▸ **WHAT IS NEEDED**: Show the lines below that contain the string "Task".

▸ **DATA**:

━━━━━━

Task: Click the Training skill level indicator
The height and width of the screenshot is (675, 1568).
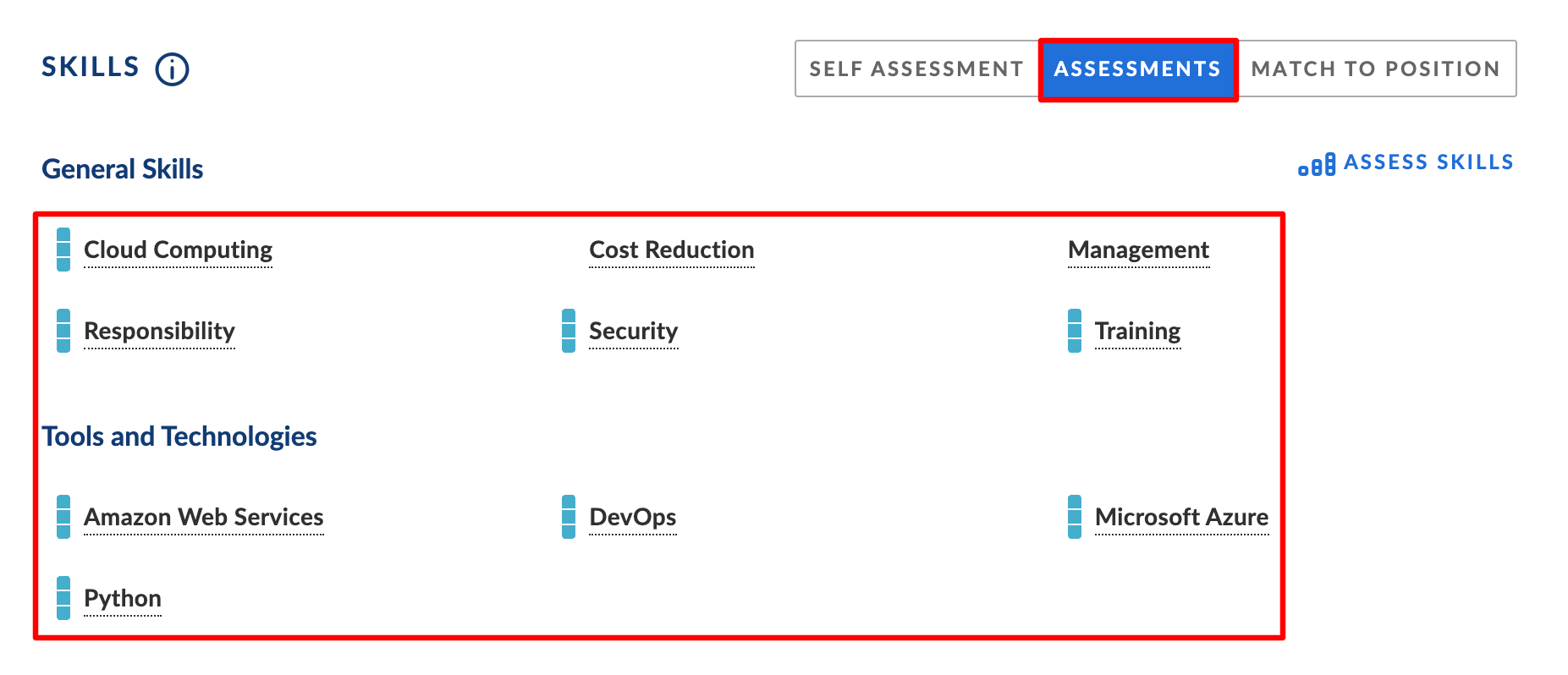Action: (1075, 331)
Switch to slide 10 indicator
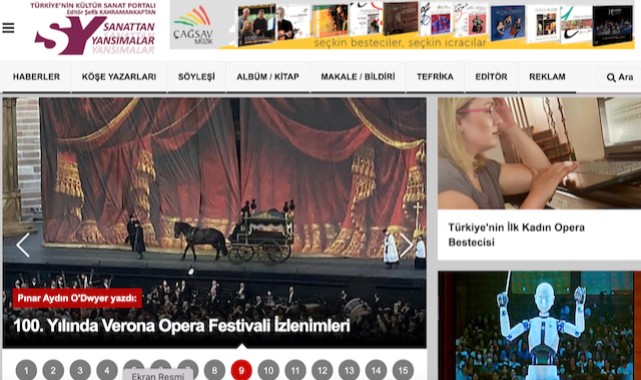Screen dimensions: 641x380 tap(268, 370)
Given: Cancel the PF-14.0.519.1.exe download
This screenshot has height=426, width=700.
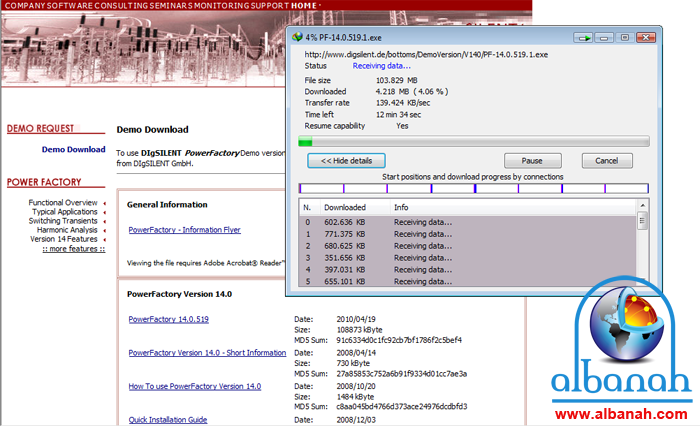Looking at the screenshot, I should [x=607, y=160].
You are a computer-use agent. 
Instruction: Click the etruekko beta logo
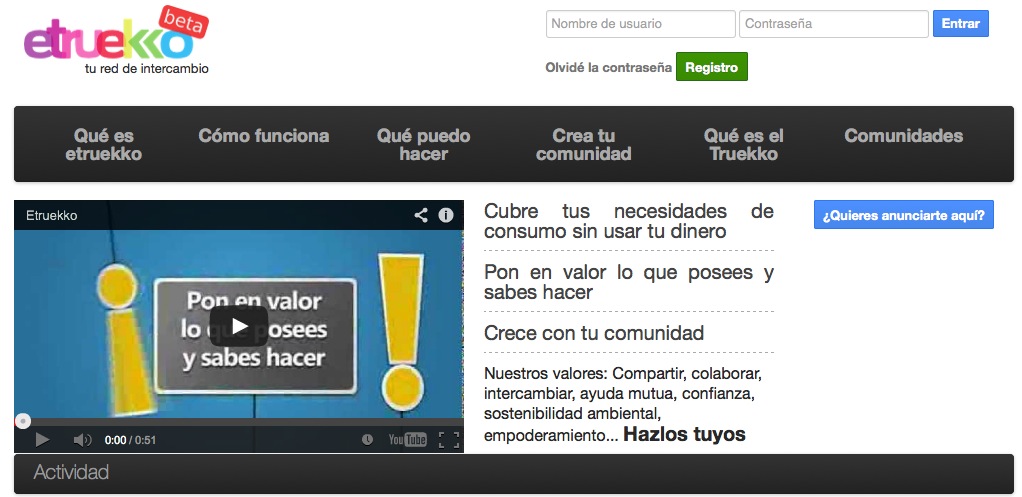[115, 42]
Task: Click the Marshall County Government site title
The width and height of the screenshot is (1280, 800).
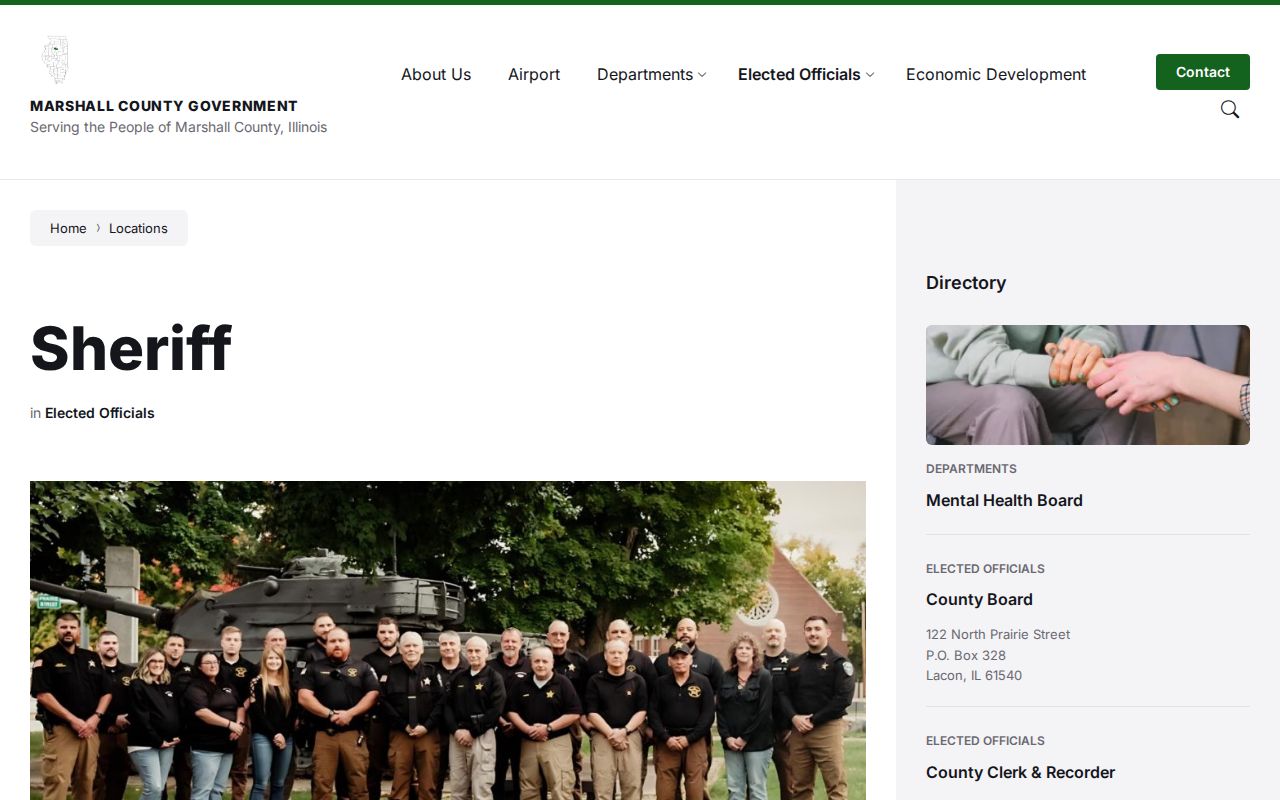Action: click(x=164, y=106)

━━━━━━

▸ **SOLVED EXERCISE**:
Task: Click the Training skill level indicator
Task: Click the Marshall County Government site title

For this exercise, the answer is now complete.